Writer / Michelle Kaufman
Photographer / Brian Brosmer
Brozinni’s Pizzeria owner and New York native James Cross owned his own trucking company on the East Coast until the 2008 recession. That’s when he realized he didn’t want to stay in his current business and saw an opportunity to make a different kind of dough.
His trucking job made him a frequent visitor to Indiana, and he discovered there wasn’t a good, affordable pizza place in Greenwood. As a solution, he started his own.
“I thought a pizza business,” he said. “I always liked it, and I know a lot of people in it back east, so I decided to take a shot. [I] sold my business and basically took the money and started Brozinni’s.”
He built the restaurant and then spent a week visiting different friends in Pennsylvania and New York to accumulate knowledge and notes on how to make pizza and run a business.
“It’s kinda crazy when you think about it,” explained. “We built the restaurant out before we’d even cooked anything. I envisioned what I wanted my menu to look like and I envisioned what I wanted to put on it. I knew what pizzas that we had back east and I wanted to put those pizzas on our menu. I got lucky, I had some good guys who showed me what tomatoes to use and what pepperoni, what cheese and we just put it together.”
In the store’s first year, Cross continued to craft pizzas and learned how to make breadsticks as well as his signature garlic knuckles.

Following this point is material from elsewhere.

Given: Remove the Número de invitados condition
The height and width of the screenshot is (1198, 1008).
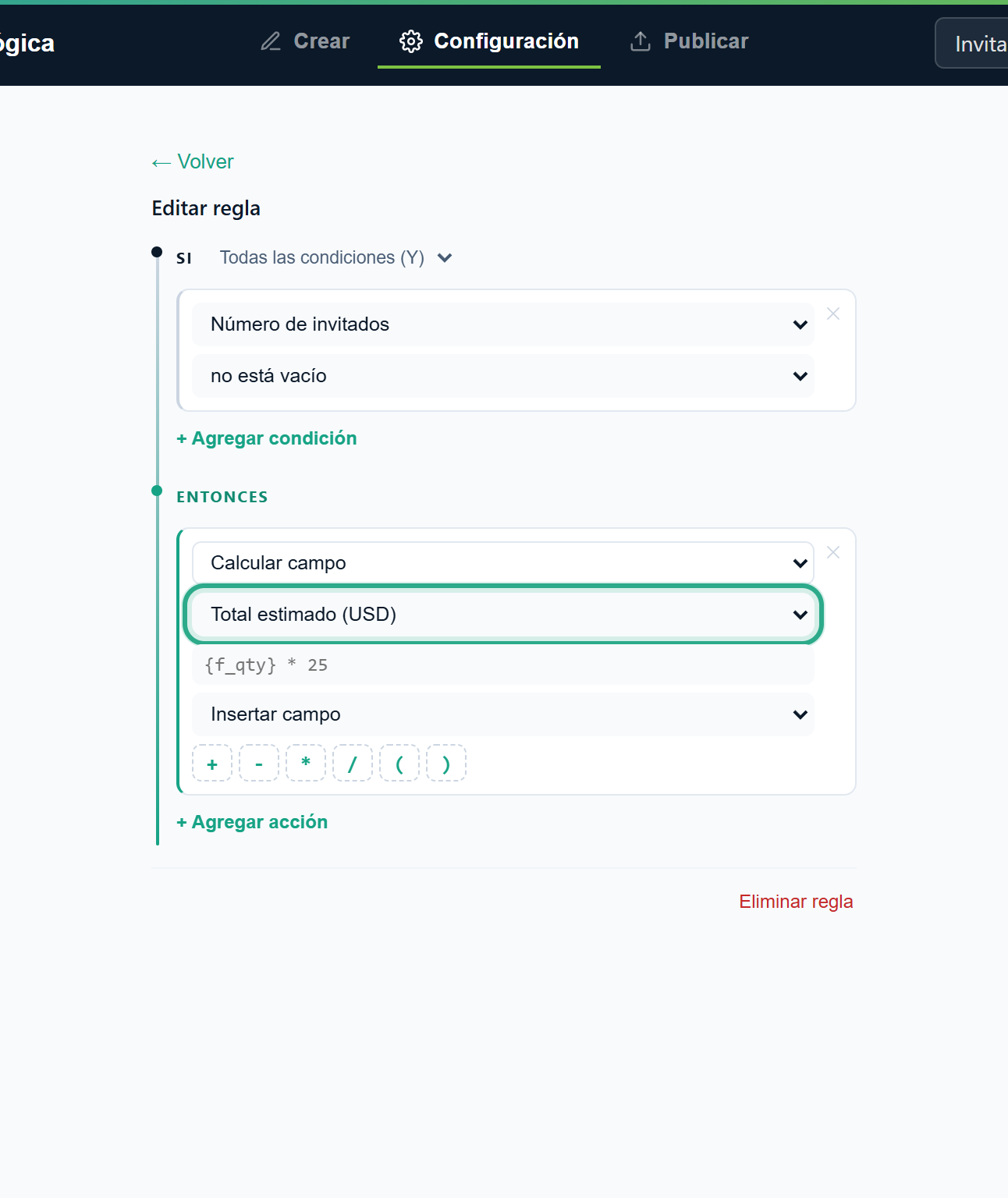Looking at the screenshot, I should click(x=833, y=314).
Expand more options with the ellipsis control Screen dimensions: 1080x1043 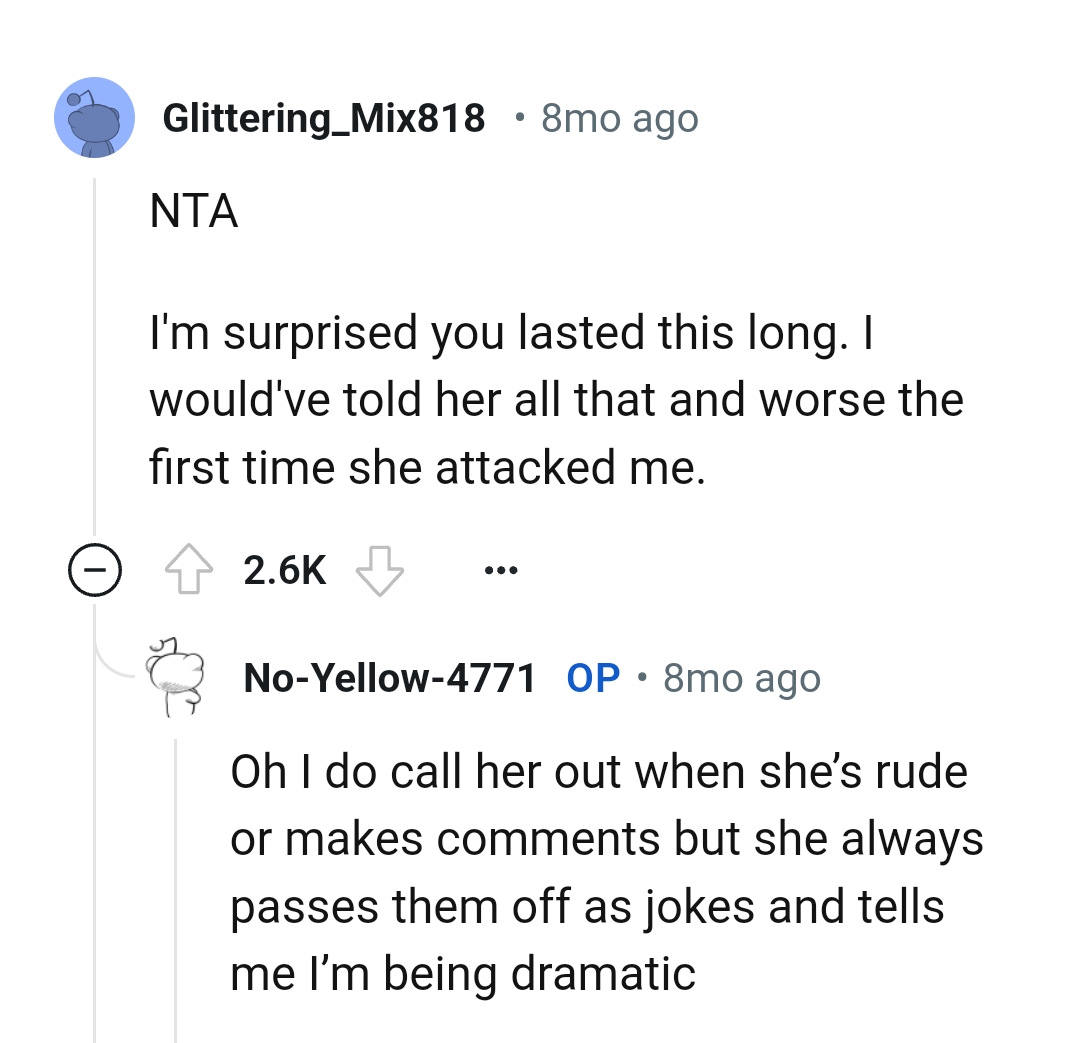click(499, 568)
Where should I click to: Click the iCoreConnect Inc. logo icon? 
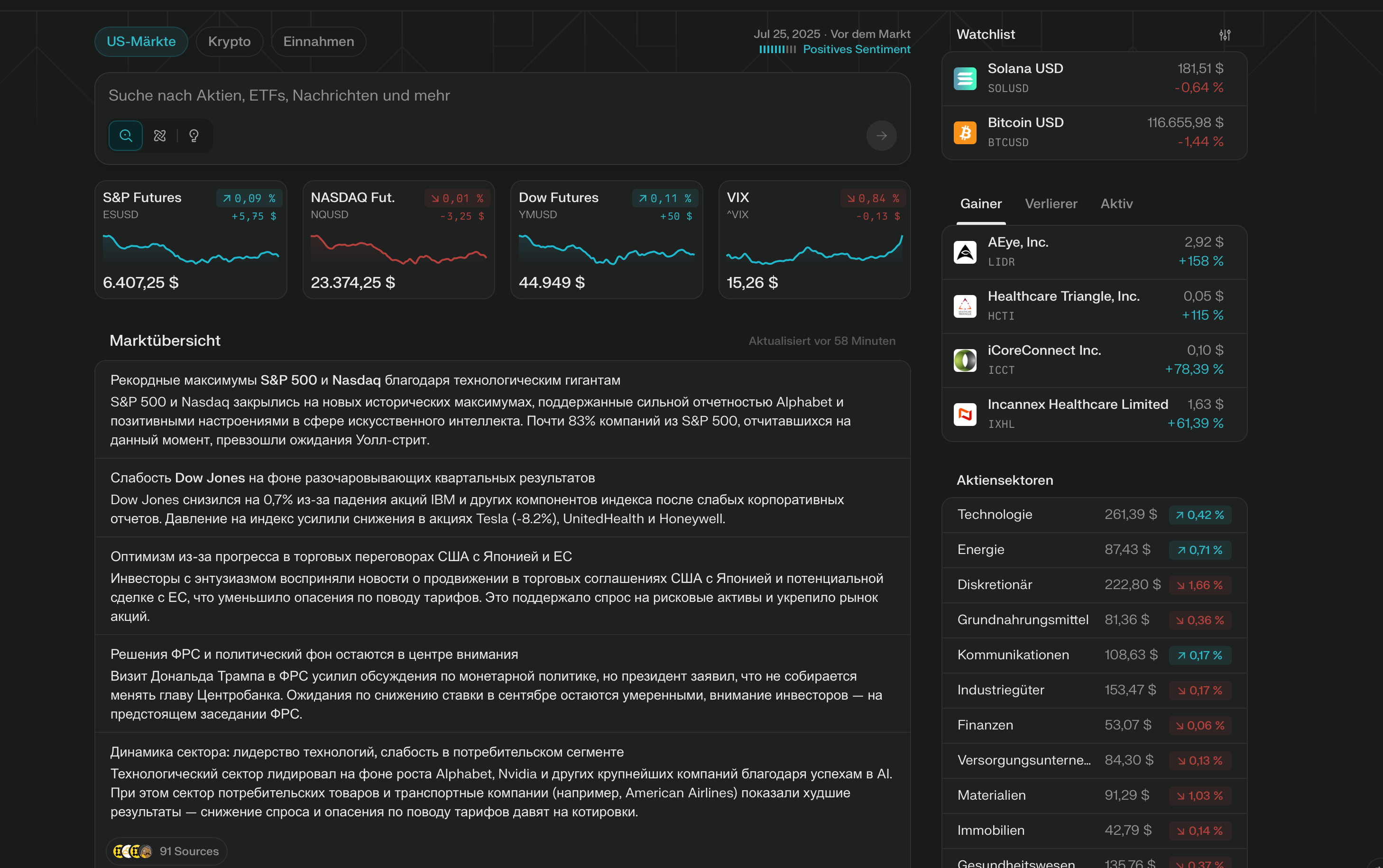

“That was a big thing. I used to notice everybody out here would ask ‘how are the breadsticks at this pizza place?’ and I was like, what’s the big thing with breadsticks?” Cross said. “Garlic knots are what we intended the knuckles to be, but we had a misprint and we stuck with knuckles.”
One of his mentors always told him to keep it simple, so the company doesn’t do any advertising besides word-of-mouth, the Internet and social media. Rock ovens used to be in the store, but now there are conveyor belts, which Cross thinks cook the pizza better and more consistent than the old ovens.
“There were mom and pop pizza shops all over where I grew up. [Now] you don’t have the young guys coming up through the family and their buddies working at the mom-and-pop pizza shops anymore, so those guys would learn how to cook it on the rock [oven],” Cross said. “That was a change for us.”
There are two other franchise locations in Nashville, IN and Seagrove, FL, as well as a food truck. During one of his visits back to New York, Cross saw an ice cream truck around his childhood neighborhood. He bought it, brought it to Indiana and sold ice cream for a number of years before selling it and building his own pizza truck, which goes everywhere from beer festivals to weddings. Cross said he hopes to franchise Brozinni’s Pizzerias around the Indianapolis area.
“[We’re] kinda making an Indiana product now,” he said. “We’re getting our name out there with the food truck and people are requesting us to come to Westfield and Carmel and all that, so eventually we’d like to franchise to those areas.”